The winner here is certainly not students, teachers, taxpayers, the new school improvement providers – or their investors. It’s the status quo providers – the multinational publishers. For all the talk of Scientifically Based Reading Research, their products look pretty much as they did before No Child Left Behind. and have about the same proof in evaluation.

The chaotic, biased nature of market regulation under No Child Left Behind will not change until a Secretary of Education is appointed who sees AYP and SBR as the means of creating an equitable  market in school improvement. This requires a fundamental change in the kind of person asked to become a political appointee. For example, if this were Bush I, the Secretary would have been David Kearns and Lamar Alexander would have been his Deputy – although Alexander is nowundoubtably the elected Republican
best qualified to be Secretary. But at least as important is making sure that the second, third and fourth tiers of appointees to the Office of Elementary and Secondary Education are committed to a marketplace based on results, and reorganizing the Office of Innovation and Improvement to build the staff capacity for even-handed market regulation.

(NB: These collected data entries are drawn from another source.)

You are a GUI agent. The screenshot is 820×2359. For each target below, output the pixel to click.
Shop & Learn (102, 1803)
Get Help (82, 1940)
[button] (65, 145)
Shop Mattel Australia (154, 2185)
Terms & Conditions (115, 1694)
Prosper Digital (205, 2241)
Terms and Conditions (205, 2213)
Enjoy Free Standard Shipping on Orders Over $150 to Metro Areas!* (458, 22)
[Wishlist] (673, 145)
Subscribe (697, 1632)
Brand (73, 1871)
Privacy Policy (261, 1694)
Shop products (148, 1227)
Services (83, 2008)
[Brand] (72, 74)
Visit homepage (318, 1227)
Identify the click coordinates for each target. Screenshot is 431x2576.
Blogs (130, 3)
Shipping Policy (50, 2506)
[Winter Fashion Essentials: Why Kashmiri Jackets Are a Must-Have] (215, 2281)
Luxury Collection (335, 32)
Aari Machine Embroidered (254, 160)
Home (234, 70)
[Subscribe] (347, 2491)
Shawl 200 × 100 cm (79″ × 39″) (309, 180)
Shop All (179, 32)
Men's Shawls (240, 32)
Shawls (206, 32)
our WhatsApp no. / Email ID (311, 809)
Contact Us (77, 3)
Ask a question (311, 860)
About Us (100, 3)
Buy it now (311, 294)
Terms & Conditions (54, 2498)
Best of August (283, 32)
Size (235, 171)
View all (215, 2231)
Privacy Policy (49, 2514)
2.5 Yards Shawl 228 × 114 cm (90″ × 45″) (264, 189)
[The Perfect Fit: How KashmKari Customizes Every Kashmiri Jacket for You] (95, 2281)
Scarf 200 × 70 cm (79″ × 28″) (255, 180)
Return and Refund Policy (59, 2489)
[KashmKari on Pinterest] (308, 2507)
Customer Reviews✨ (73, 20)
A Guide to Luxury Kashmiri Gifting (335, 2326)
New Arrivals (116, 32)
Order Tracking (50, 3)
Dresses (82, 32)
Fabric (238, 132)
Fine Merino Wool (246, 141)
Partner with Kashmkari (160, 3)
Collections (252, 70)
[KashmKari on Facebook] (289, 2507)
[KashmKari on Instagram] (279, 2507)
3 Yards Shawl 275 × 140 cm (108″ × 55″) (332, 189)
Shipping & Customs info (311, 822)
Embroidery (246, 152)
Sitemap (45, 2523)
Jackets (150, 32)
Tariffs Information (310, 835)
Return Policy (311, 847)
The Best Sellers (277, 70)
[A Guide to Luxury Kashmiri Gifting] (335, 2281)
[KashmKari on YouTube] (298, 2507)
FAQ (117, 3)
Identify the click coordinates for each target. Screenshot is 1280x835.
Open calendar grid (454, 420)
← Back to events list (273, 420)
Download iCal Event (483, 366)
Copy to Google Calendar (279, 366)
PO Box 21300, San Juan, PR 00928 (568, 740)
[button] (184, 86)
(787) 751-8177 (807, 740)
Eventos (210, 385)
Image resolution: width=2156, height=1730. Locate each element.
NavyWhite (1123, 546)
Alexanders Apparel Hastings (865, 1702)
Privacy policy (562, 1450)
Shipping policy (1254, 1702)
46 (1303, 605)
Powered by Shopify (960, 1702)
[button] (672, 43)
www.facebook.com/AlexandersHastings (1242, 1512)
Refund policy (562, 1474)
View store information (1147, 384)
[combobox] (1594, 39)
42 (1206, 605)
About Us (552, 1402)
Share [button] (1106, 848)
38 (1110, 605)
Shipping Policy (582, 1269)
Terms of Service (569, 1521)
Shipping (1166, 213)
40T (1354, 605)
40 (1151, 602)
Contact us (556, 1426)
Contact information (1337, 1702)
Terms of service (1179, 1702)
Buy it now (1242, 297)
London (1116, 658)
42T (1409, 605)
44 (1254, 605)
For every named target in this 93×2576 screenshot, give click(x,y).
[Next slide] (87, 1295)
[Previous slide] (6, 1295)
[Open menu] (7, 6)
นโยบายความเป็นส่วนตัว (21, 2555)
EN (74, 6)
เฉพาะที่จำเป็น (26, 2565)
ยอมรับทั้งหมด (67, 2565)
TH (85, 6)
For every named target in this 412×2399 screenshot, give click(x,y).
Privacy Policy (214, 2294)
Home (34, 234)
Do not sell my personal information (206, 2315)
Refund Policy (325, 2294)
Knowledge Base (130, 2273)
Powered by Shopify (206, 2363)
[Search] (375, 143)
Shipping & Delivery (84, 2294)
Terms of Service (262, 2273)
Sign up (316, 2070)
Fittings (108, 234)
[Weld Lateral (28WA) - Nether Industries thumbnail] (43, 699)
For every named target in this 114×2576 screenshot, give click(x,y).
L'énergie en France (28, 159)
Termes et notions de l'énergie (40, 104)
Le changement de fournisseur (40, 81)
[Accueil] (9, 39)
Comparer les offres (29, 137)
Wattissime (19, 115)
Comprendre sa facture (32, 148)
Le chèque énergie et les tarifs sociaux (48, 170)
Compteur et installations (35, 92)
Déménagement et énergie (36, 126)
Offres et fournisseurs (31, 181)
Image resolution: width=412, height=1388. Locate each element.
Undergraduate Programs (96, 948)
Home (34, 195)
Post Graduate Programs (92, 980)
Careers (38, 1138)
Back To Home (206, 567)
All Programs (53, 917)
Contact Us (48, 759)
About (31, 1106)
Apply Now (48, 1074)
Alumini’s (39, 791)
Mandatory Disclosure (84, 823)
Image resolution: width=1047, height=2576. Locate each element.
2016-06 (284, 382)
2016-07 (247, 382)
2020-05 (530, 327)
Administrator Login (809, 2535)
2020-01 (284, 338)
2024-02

By convincing the Department of Education's Inspector General to open the can of worms labelled Reading First, Bob Slavin, the well-connected, well-respected education program co-developer of Success For All, proved that results can show up the status quo. He proved the pay-off to investment in political action. School improvement providers who walk the talk of scientifically based research - reading or otherwise - need to form their own trade group and start lobbying hard for a market based on outcomes rather than advertising. Their investors need to get behind them or push their CEOs into it.  Rather than standing around as Congress maneuvers to cut the program by well over half as propopsed by the House Appropriations Committee's
Labor, Health and Human Services, Education, and Related Agencies Subcommittee, this group could be telling them how it can be run right. There is a way to make this a victory for research-proven programs, if only providers can find the will.

Absent this, expect to see the Department's culture change at a pace that will make watching paint dry exciting by comparison. And if you are a provider or investor in a research-driven provider, you will be walking away from a potentially great business opportunity without ever actually leaving the table. For shame.